START Task inputs

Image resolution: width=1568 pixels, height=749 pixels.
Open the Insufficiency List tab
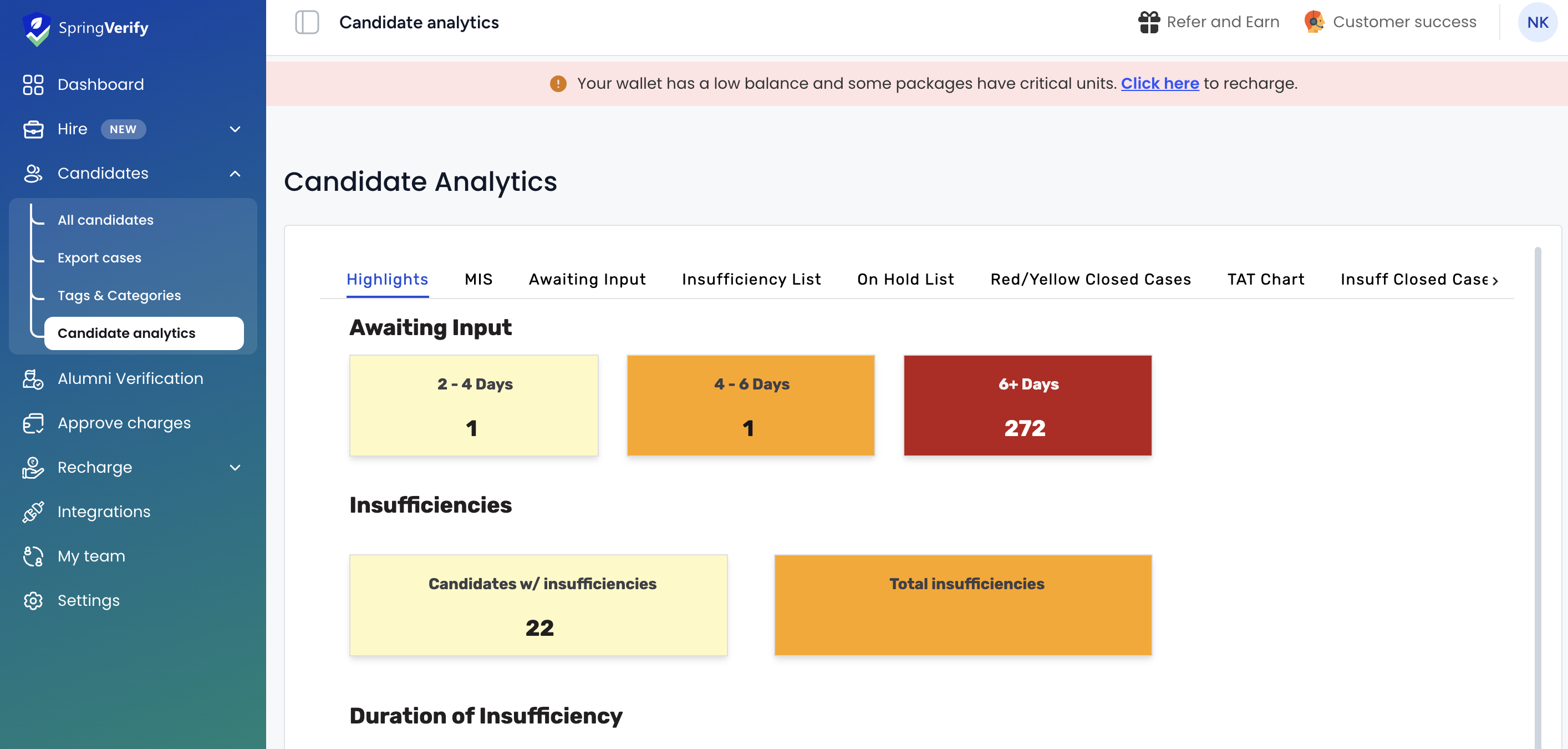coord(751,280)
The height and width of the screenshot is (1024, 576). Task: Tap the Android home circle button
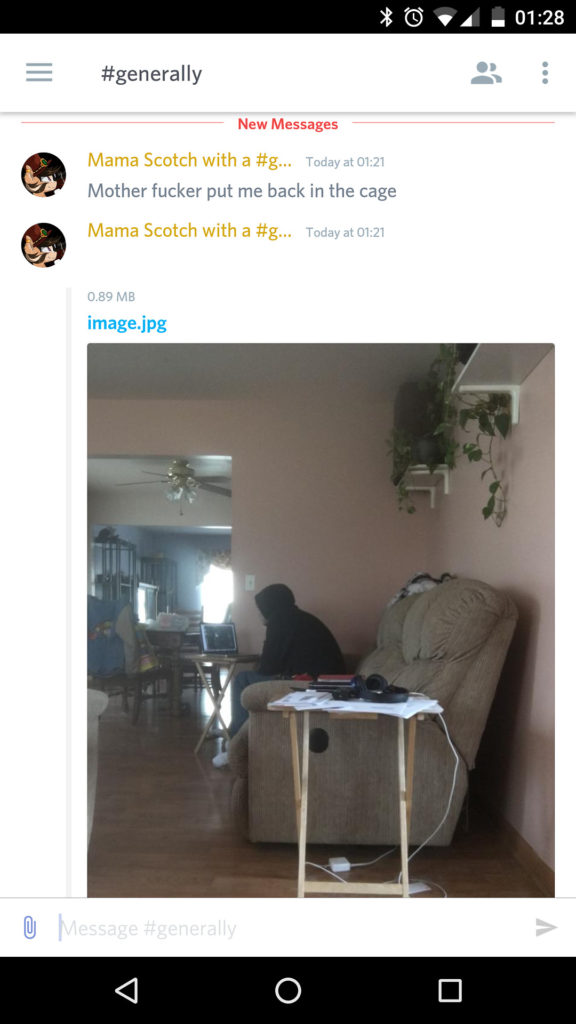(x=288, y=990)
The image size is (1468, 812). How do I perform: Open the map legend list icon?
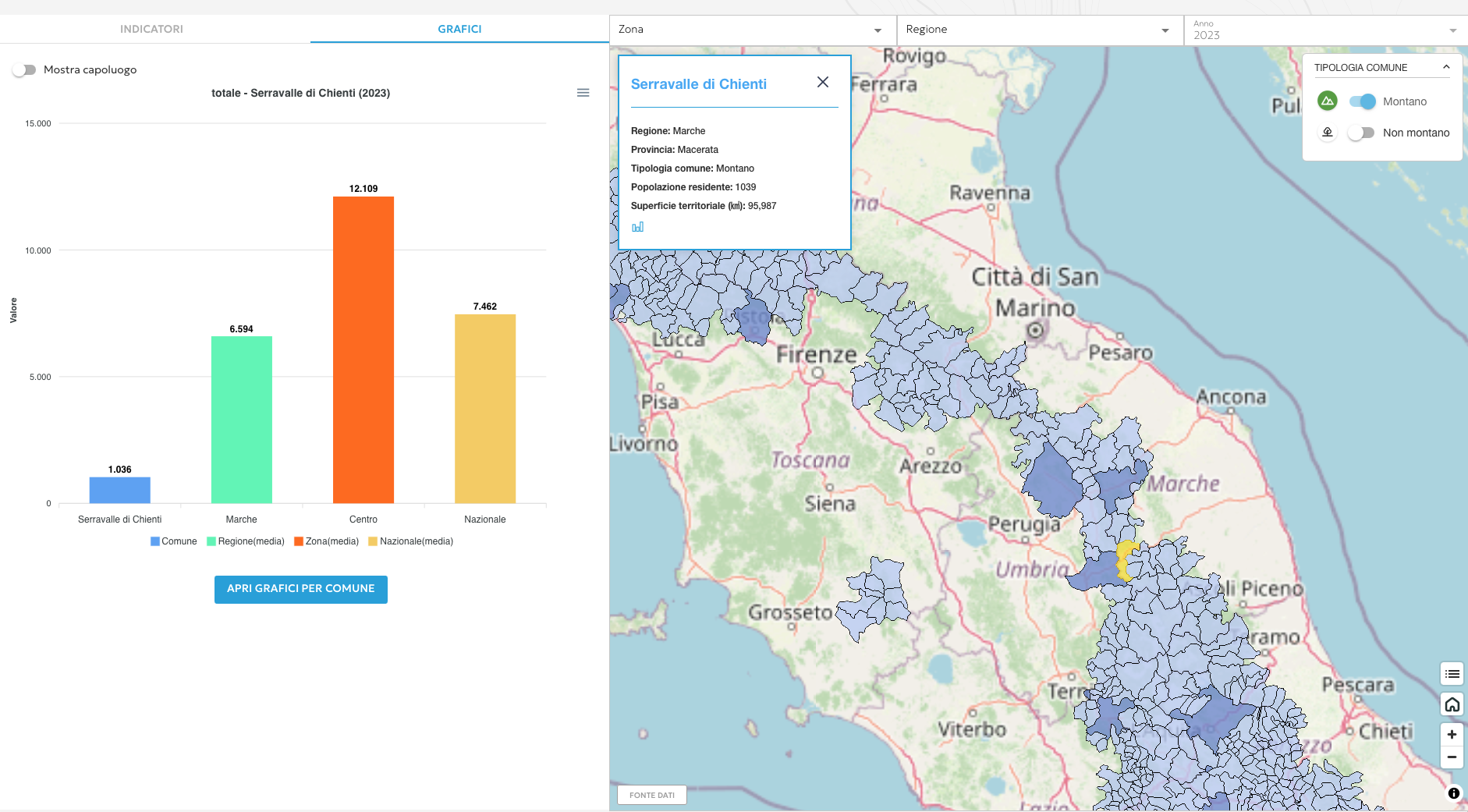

END Task inputs

(Description of the task)
Pictures aside, repeat every line of the data above exactly.

(Response to the exercise)
Image resolution: width=1568 pixels, height=749 pixels.
Open the Insufficiency List tab
coord(751,280)
The height and width of the screenshot is (1024, 576). Task: Tap the Android home circle button
(x=288, y=990)
The image size is (1468, 812). How do I perform: Open the map legend list icon?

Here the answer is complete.